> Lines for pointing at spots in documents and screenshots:
########################################

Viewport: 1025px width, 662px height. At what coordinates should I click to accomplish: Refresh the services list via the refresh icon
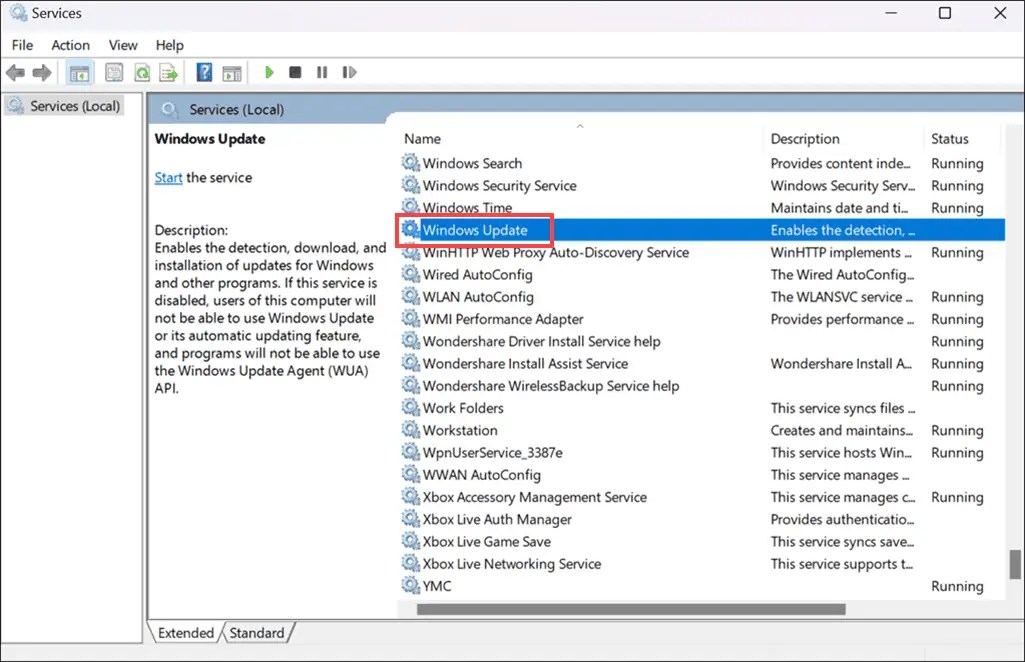[142, 72]
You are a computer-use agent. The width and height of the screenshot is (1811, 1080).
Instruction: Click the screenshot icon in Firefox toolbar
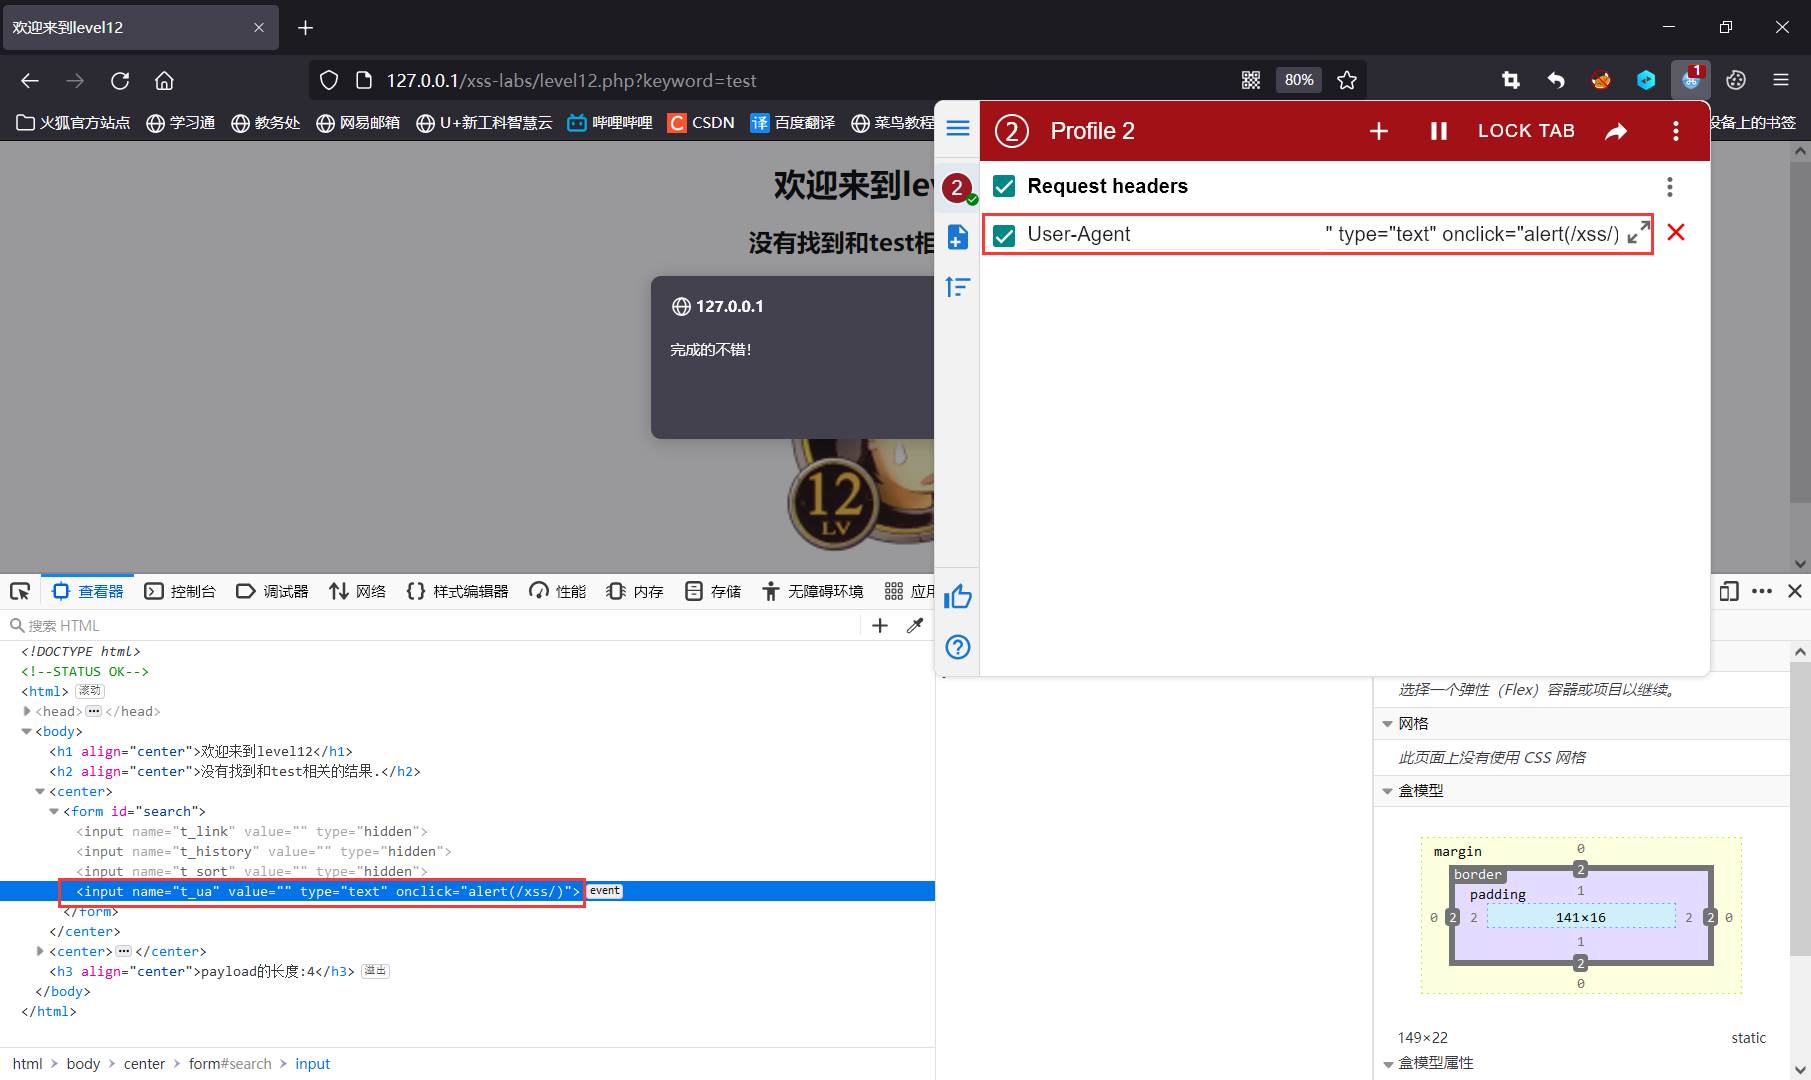click(x=1511, y=80)
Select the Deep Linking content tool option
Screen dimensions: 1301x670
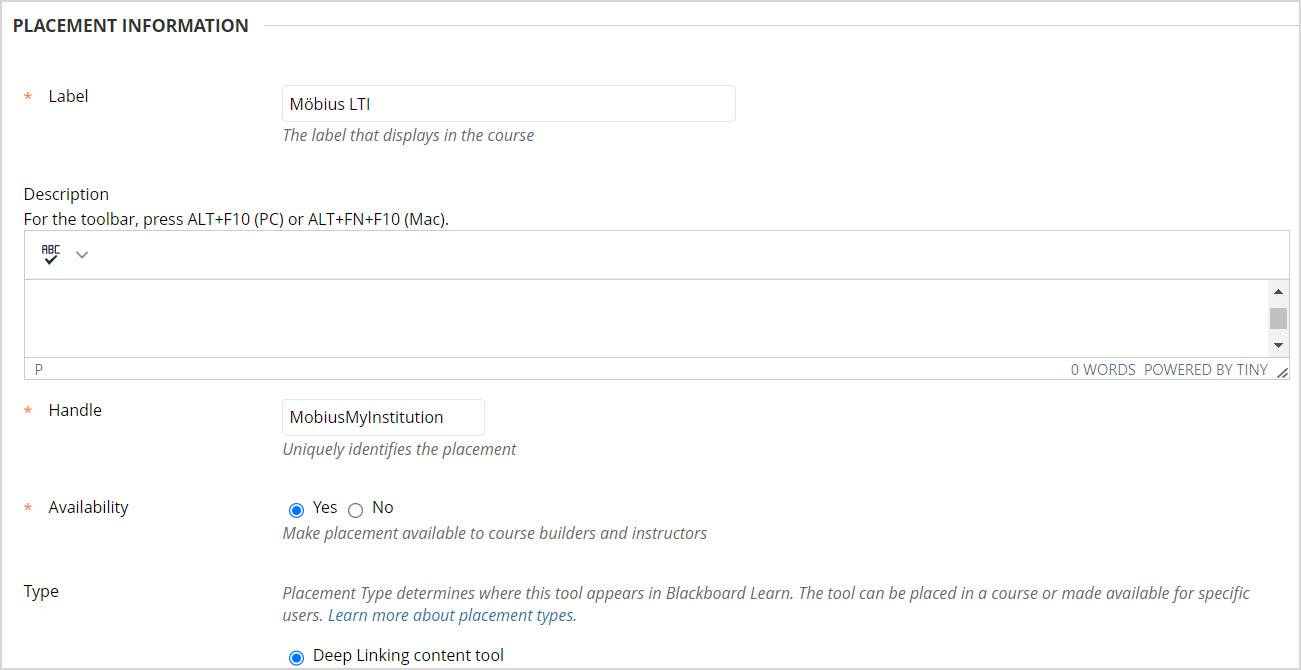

########################################

Output these lines as a Markdown table with the columns "No." and "Line", one row per line, skipping blank lines and leaving out the pictures.

> Solution to the problem:
| No. | Line |
|---|---|
| 1 | Viewport: 1025px width, 662px height. At what coordinates should I click to accomplish: Refresh the services list via the refresh icon |
| 2 | [142, 72] |
| 3 | You are a computer-use agent. The width and height of the screenshot is (1811, 1080). |
| 4 | Instruction: Click the screenshot icon in Firefox toolbar |
| 5 | click(x=1511, y=80) |
| 6 | Select the Deep Linking content tool option |
| 7 | Screen dimensions: 1301x670 |